Brexit is a culture war with economics as collateral damage

Securing any EU trade deal and regional development in the UK are steep challenges

Brexit’s economic consequences won’t matter. The first order of business is banishment from the headlines. Photograph: Facundo Arrizabalaga/EPA

Brexit’s economic consequences won’t matter. The first order of business is banishment from the headlines. Photograph: Facundo Arrizabalaga/EPA

My first post-Brexit column. A business column focused on economics, with a smattering of finance. Topics that seem quaint, perhaps beside the point. The UK’s departure from the EU is the outcome of a cultural – tribal – battle where victory was total. Despite rhetoric about healing, coming together and closure, there were no efforts to reach out to the defeated. Division remains as deep as it is wide.

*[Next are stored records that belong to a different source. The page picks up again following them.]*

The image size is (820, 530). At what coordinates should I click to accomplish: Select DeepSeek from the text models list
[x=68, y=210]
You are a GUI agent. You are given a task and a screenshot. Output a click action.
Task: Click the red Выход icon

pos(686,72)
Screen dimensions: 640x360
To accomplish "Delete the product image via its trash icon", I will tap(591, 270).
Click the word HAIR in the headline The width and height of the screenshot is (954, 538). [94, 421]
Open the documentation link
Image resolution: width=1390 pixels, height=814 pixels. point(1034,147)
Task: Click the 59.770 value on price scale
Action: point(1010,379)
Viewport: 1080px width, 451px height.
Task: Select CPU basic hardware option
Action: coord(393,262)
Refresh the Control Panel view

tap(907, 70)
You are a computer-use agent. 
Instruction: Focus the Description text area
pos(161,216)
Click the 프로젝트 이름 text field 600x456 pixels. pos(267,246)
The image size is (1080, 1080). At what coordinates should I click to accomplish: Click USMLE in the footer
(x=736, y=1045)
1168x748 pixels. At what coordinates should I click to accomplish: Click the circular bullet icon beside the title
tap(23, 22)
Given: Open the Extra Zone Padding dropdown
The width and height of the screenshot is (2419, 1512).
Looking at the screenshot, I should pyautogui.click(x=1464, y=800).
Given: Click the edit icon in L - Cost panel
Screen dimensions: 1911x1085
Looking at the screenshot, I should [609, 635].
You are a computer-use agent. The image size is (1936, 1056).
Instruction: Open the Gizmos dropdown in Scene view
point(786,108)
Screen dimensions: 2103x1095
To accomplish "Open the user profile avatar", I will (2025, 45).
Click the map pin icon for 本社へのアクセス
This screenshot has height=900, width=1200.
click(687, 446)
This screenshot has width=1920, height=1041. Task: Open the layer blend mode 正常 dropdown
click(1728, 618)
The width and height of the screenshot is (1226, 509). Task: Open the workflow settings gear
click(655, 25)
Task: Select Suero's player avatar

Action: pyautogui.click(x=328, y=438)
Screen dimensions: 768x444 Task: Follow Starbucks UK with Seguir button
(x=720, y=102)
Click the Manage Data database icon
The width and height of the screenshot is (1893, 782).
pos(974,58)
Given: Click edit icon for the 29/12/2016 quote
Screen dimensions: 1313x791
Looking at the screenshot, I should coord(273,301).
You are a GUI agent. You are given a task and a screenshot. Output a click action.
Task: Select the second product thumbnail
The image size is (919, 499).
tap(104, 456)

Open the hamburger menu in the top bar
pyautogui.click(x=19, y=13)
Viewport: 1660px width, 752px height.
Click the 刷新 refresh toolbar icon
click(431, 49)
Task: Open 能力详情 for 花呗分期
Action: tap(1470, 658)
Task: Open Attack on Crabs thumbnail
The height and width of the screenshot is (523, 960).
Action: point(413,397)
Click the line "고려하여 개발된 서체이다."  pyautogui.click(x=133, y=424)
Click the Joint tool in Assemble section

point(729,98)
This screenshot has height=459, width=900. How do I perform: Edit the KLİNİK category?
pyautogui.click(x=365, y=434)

The culture war is metastatic. The BBC is doomed. What happens next will be regrettable, but the BBC itself is partly to blame. Its flagship programmes pushed “false equivalence” to an absurdity while facilitating the extremism that the balance was supposed to avoid. BBC Question Time long ago became a game show. It’s modern incarnation provides perverted voyeurism for those who like to watch intellectually challenged people yelling half-formed prejudices at each other. Simon Cowell and Louis Walsh missed a trick.